To do: For the entries below, work out how many lines include the string "computer", then write only that number.

== Exercise input ==

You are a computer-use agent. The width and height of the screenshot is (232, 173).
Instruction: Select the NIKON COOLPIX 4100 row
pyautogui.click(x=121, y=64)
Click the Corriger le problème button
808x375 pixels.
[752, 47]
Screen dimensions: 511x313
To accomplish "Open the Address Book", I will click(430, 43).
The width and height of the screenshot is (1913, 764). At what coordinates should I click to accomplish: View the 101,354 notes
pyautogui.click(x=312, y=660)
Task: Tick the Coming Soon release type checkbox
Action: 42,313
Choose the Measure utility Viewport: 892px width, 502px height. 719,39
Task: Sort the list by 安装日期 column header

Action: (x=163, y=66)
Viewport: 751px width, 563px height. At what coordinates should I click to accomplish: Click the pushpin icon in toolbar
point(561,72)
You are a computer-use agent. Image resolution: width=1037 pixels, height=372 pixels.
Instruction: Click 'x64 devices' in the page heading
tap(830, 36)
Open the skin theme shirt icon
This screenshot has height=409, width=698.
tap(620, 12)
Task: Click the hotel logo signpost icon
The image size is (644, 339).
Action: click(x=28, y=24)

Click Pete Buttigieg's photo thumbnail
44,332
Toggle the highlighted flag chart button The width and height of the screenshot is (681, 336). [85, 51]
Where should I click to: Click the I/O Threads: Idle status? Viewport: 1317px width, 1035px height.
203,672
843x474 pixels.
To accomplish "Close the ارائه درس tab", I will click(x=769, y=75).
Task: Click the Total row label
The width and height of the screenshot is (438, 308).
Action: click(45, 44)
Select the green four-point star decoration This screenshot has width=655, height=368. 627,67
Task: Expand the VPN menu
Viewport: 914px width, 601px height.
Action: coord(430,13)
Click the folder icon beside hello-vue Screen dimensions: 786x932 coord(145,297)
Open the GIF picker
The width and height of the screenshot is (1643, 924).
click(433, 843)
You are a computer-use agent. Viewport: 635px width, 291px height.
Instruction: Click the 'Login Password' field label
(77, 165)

===

Reply: 3